Closed eminfedar closed 1 year ago

eminfedar commented 1 year ago

Is your feature request related to a problem? Please describe. If I use native ncurses or tui-rs, it is themeless by default, which means whatever my default terminal color is, I see it.

If I use light colors on my terminal, I see light colors. If I see dark green theme on my terminal, I see dark green theme. I couldn't find a Palette or Theme default methods or traits for this.

Describe the solution you'd like I need something like theme::no_theme() or theme::system_defaults(). I don't want to define custom permanent colors. I want my tui program is obeying the terminal colors of the user. Like htop for example. Additionally has custom colors but they are above the system colors.

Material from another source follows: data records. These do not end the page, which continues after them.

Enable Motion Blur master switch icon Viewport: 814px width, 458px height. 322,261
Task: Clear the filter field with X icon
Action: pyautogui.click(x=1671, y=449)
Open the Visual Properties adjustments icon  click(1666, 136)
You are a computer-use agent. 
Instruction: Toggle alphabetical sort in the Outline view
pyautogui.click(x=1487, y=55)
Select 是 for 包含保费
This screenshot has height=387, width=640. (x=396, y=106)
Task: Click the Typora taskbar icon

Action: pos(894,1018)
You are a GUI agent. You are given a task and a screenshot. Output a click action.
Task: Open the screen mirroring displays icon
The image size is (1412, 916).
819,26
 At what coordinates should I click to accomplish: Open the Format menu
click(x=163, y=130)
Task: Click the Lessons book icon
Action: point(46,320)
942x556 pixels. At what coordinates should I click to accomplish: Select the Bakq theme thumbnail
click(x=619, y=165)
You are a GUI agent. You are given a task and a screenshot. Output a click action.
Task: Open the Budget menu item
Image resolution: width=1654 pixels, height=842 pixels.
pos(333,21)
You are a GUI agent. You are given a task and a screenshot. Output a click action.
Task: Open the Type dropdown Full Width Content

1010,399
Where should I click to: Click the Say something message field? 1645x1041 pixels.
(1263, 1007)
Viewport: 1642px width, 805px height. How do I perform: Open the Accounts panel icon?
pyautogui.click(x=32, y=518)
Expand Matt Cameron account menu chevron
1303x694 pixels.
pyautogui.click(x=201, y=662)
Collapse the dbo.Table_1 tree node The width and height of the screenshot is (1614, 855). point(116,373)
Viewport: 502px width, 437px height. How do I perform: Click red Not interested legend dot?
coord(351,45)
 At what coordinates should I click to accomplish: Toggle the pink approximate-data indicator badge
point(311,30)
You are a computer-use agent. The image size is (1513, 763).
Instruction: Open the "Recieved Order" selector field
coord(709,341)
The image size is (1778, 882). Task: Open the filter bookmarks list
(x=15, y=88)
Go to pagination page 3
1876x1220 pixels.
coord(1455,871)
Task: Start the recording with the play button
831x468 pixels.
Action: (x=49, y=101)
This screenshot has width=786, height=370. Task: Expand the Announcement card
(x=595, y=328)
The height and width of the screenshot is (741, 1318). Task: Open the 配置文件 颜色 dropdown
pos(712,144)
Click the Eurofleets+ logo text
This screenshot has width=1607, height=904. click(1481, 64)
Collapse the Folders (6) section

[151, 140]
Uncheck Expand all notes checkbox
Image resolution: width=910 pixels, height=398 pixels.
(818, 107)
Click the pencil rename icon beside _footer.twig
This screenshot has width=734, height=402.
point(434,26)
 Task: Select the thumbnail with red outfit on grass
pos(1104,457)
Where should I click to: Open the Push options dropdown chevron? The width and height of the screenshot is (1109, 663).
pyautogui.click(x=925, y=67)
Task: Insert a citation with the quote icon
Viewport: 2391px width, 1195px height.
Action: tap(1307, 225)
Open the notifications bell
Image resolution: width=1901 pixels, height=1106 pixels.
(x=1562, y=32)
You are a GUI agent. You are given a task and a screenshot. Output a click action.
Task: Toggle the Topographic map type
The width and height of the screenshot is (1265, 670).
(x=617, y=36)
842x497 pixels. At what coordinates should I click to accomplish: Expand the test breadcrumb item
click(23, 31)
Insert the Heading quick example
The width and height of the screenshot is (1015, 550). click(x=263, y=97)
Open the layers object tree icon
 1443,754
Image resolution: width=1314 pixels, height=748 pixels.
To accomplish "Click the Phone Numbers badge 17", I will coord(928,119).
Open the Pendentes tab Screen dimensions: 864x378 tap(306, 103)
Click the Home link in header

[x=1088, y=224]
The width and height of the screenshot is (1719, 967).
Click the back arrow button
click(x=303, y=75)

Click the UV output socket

Additional context htop screenshot examples which respects to system default theme Screenshot from 2023-01-05 14-06-47

Screenshot from 2023-01-05 14-07-05

gyscos commented 1 year ago

Hi, and thanks for the report!

The terminal "theme" defines a couple of colors that can be used by applications:

So if you only want to use the text and background colors, you can use a theme where every color of the palette is set to TerminalDefault.

gyscos commented 1 year ago

Note that using TerminalDefault for everything currently had one major drawback: it was messing up text highlighting.

Should be fixed with the latest commit. It also adds Theme::terminal_default() as a convenience method to return a theme that only uses this color.

(Technical details: The reason is that highlighting so far was done by directly specifying the fore and back colors, but if we specify Terminal Default, it will actually look indistinguishable from regular text. The fix was to swap the colors for the highlight style, and rely on the "reverse" effect instead.)